Henüz tohum hallerindeyken, ekilmeye başlandıklarında olanı fark edecek kadar kendini dinleyen, kendini tanımaya gayret eden biri değilseniz; çoğunlukla olaylara verdiğiniz tepkileri anlamalandırmak kendiniz için dahi güç ve karmaşık olabilmektedir.

Oysa bizler sevgi istediğimizde teredütsüzce gidip annemize sarılan çocuklarken, zaman içinde edinilen deneyimler sonucunda sevgi isteğini bastırmayı ve ardından da (bu duyguyu bir basamak daha kuma gömerek ) dönüştürmeyi öğrenenmekteyiz. Sevilme gereksinimimizi ortaya açıkca koymak yerine, sevgi talebimizin olduğu kişiye karşı umursamaz tavırlar sergilemekten tutunda, ona öfke duymaya varıncaya kadar geniş bir yelpazade belkide yüzlerce metamorfoza uğrayıp farklılaşmış ama özünde tek ve bir olan tepkiyi pek ala sergilemekteyiz. Korku, endişe, gerginlik ve daha bir çoğu...Oysa bu duygular gibi pek çoğunun özündeki ihtiyaç; "sevgidir" aslında.

Çocukları olanlar bunu iyi bilirler: Ağlayan bir bebeği sakinleştirmek için yapılacak en doğru şey onu göğüsünüze alıp sevgiyle sarmaktır. Eğer bir hastalık değilse ağlamasına neden olan, hemen oracıkta bebeğiniz susverir. O sevgiyi talep etmek için sadece ağlamak gerektiğini düşünecek şekilde büyütülmez de, ebeveynleri tarafından bönkörce sevgiye doyurulursa, yetişkinlik çağında da olsa duygularını adlandırmayı becerebilen ve dönüştürmeksizin filizlenirken tanımlayabilen bir erişkin olacaktır. Ve bu da kendini bilme yolunda olmazsa olmazlardan biridir.

Endişe, öfke, korku tüm bu duygular sağlıklıdır, eğer birinci elden yaşanıyorlarsa... Çünkü hayatta kalmak için; tüm bu duyguların değeri ve önemi büyüktür. Var oluşumuzun devamı için doğada korkuya, öncesinde endişeye ve kendimizi korumamız için zaman zaman öfeye gereksinimiz vardır. Ancak yerinde ve gereğince.

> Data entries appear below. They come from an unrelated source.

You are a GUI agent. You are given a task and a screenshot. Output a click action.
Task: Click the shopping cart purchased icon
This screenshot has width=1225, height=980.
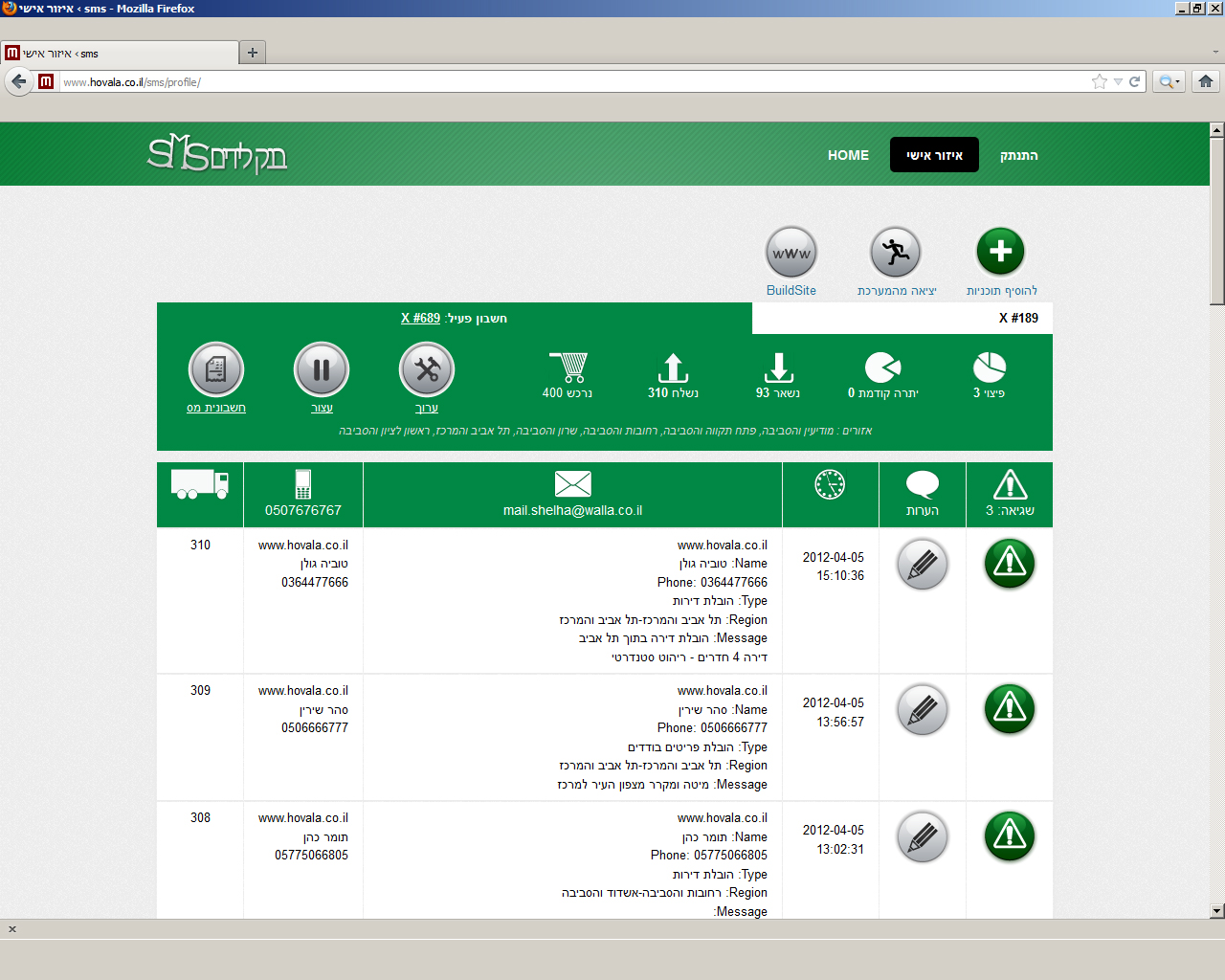pyautogui.click(x=568, y=368)
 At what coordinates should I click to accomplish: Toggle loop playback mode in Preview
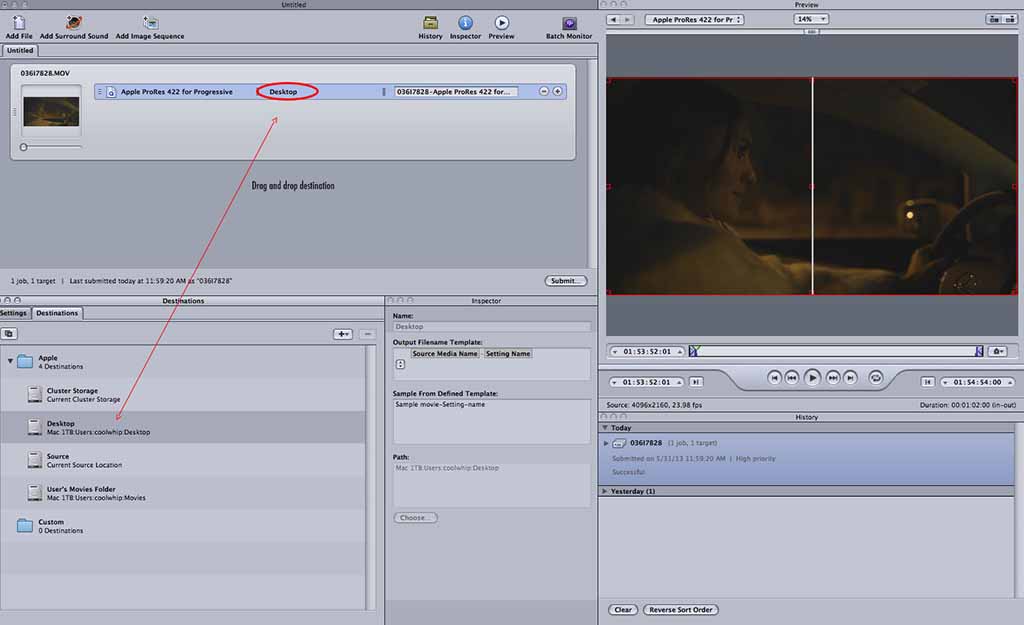point(876,378)
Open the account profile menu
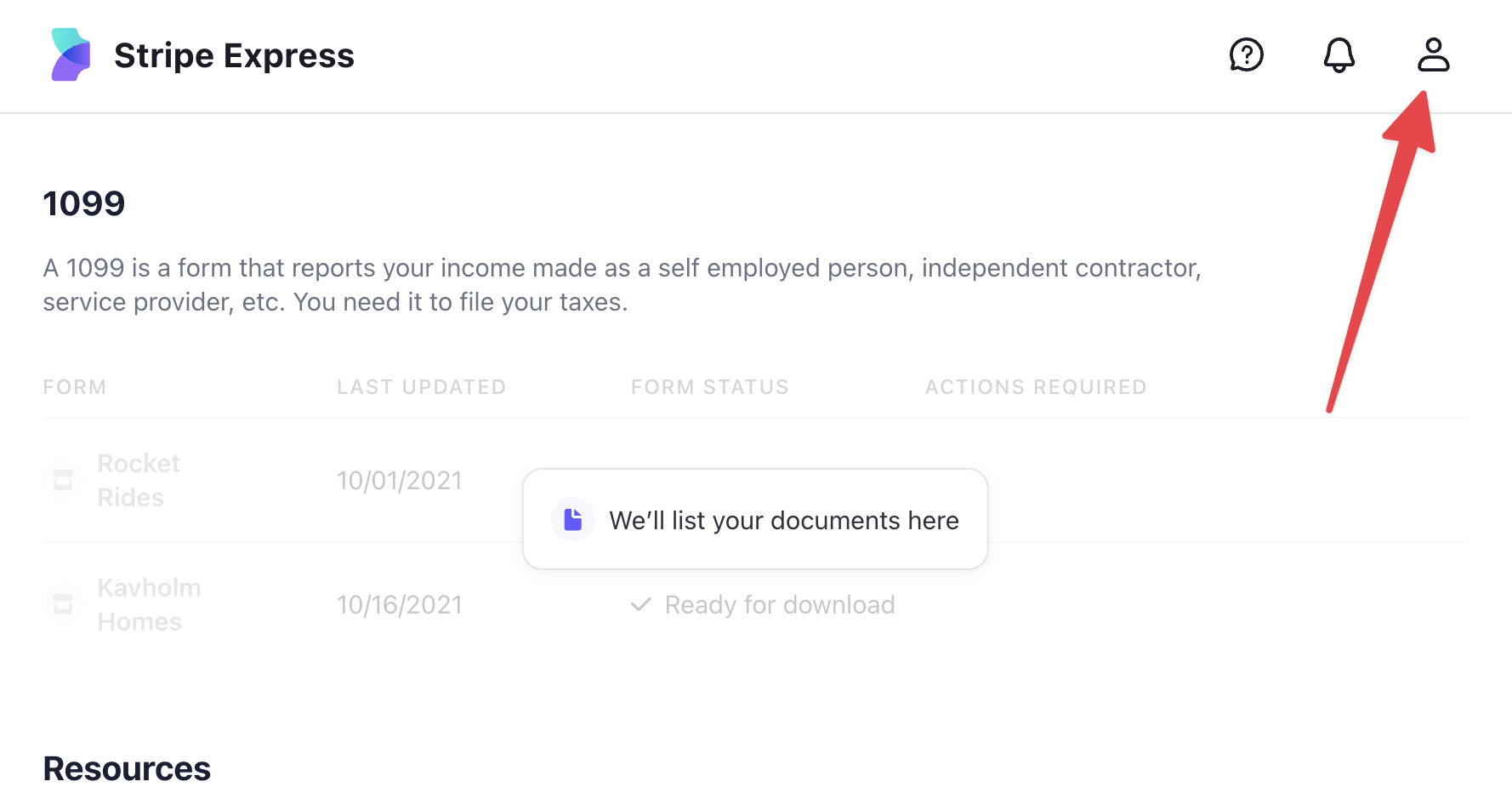 click(x=1435, y=55)
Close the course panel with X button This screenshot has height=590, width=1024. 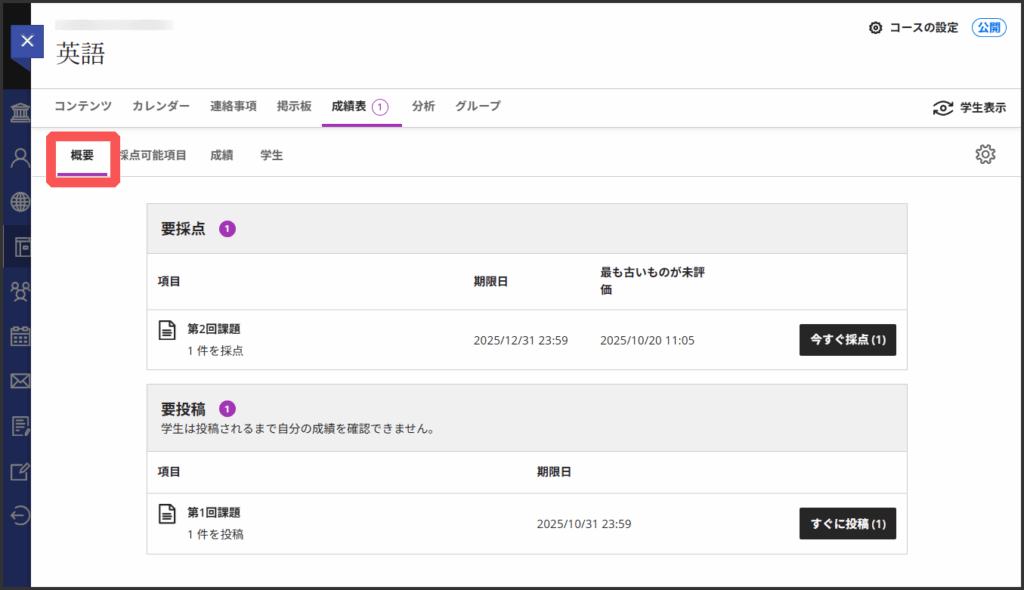27,41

Oysa şimdi saydığımız bir çok duygu; artık dönüşen ve zaman içinde tanınmaz hale gelen sevgi açlığımızın maskeleri olmuş halde sergilenmektedir. Etrafımızda yaşanan ilişkilerin bir çoğunda gözlemlediğim şu: Sevmekten endişe duyan, ardısıra sevildiğinde buna alışıp sonrasında da kaybedeceğinden korkan bizler, bize sevgi gösterenlere öfke duyar hale gelmiş durumdayız.

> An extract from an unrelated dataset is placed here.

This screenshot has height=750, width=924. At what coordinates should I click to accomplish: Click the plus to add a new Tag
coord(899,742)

Bu gidişe en azından kendi adımıza bir dur diyebilmek ve yetiştireceğimiz çocuklarımıza bu dejenerasyona uğramış duygusal mirası aktarmamak adına; bir an evel kendi duygularımızı içimizde doğru biçimde adlandırabilmek ve birinci elden ifade edebilmek için çaba göstermeye çalışalım derim.

Sevgi ve ışıkla
Ayna

27.05.08


 
Toplam blog
: 268
: 1969
Kayıt tarihi
: 15.09.06
 
 

Var olan her oluş ve bozuluş hakkında gözlem, tahlil ve sonuca varma sürecindeki yolculuğumu, siz..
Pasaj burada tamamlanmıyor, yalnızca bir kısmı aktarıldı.